━━ Data

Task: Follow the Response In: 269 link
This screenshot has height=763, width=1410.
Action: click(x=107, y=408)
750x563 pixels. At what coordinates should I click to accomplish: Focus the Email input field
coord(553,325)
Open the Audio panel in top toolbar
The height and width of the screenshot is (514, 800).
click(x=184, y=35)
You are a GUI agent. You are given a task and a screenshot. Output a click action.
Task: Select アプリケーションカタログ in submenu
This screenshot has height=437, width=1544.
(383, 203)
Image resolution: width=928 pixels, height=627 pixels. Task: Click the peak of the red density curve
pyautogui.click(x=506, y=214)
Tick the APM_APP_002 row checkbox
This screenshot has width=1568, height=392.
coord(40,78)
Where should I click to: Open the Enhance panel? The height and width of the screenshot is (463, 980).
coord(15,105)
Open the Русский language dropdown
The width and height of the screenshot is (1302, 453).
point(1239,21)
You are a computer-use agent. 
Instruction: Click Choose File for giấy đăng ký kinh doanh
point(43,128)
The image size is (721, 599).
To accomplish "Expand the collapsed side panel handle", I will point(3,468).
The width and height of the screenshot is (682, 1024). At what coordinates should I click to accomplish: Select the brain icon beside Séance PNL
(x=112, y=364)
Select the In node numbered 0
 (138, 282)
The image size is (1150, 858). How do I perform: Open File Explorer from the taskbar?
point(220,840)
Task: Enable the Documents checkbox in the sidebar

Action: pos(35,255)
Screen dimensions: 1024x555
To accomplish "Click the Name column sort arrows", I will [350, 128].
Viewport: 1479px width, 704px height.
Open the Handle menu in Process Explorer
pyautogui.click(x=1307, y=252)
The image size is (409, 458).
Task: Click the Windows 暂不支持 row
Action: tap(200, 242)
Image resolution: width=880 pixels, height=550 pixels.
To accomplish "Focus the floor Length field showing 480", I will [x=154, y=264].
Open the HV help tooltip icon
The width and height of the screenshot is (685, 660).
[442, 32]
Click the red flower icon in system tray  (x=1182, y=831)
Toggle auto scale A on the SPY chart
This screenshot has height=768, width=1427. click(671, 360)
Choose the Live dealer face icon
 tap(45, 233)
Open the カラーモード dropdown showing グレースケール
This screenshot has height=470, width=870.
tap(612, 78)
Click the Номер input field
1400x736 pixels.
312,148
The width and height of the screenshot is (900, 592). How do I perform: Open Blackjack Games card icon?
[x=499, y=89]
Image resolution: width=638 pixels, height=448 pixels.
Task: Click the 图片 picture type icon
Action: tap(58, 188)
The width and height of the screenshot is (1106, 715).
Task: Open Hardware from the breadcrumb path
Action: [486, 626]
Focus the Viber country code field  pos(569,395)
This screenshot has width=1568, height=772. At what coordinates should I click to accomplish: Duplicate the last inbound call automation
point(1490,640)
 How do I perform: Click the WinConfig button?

━━━━

Would you reproduce the whole listing exactly as it stands?

Task: Follow the Response In: 269 link
This screenshot has height=763, width=1410.
Action: click(x=107, y=408)
750x563 pixels. At what coordinates should I click to accomplish: Focus the Email input field
coord(553,325)
Open the Audio panel in top toolbar
The height and width of the screenshot is (514, 800).
click(x=184, y=35)
You are a GUI agent. You are given a task and a screenshot. Output a click action.
Task: Select アプリケーションカタログ in submenu
This screenshot has height=437, width=1544.
(383, 203)
Image resolution: width=928 pixels, height=627 pixels. Task: Click the peak of the red density curve
pyautogui.click(x=506, y=214)
Tick the APM_APP_002 row checkbox
This screenshot has width=1568, height=392.
coord(40,78)
Where should I click to: Open the Enhance panel? The height and width of the screenshot is (463, 980).
coord(15,105)
Open the Русский language dropdown
The width and height of the screenshot is (1302, 453).
point(1239,21)
You are a computer-use agent. 
Instruction: Click Choose File for giấy đăng ký kinh doanh
point(43,128)
The image size is (721, 599).
To accomplish "Expand the collapsed side panel handle", I will point(3,468).
The width and height of the screenshot is (682, 1024). At what coordinates should I click to accomplish: Select the brain icon beside Séance PNL
(x=112, y=364)
Select the In node numbered 0
 (138, 282)
The image size is (1150, 858). How do I perform: Open File Explorer from the taskbar?
point(220,840)
Task: Enable the Documents checkbox in the sidebar

Action: pos(35,255)
Screen dimensions: 1024x555
To accomplish "Click the Name column sort arrows", I will [350, 128].
Viewport: 1479px width, 704px height.
Open the Handle menu in Process Explorer
pyautogui.click(x=1307, y=252)
The image size is (409, 458).
Task: Click the Windows 暂不支持 row
Action: tap(200, 242)
Image resolution: width=880 pixels, height=550 pixels.
To accomplish "Focus the floor Length field showing 480", I will [x=154, y=264].
Open the HV help tooltip icon
The width and height of the screenshot is (685, 660).
[442, 32]
Click the red flower icon in system tray  (x=1182, y=831)
Toggle auto scale A on the SPY chart
This screenshot has height=768, width=1427. click(671, 360)
Choose the Live dealer face icon
 tap(45, 233)
Open the カラーモード dropdown showing グレースケール
This screenshot has height=470, width=870.
tap(612, 78)
Click the Номер input field
1400x736 pixels.
312,148
The width and height of the screenshot is (900, 592). How do I perform: Open Blackjack Games card icon?
[x=499, y=89]
Image resolution: width=638 pixels, height=448 pixels.
Task: Click the 图片 picture type icon
Action: tap(58, 188)
The width and height of the screenshot is (1106, 715).
Task: Open Hardware from the breadcrumb path
Action: [486, 626]
Focus the Viber country code field  pos(569,395)
This screenshot has width=1568, height=772. At what coordinates should I click to accomplish: Duplicate the last inbound call automation
point(1490,640)
 How do I perform: Click the WinConfig button?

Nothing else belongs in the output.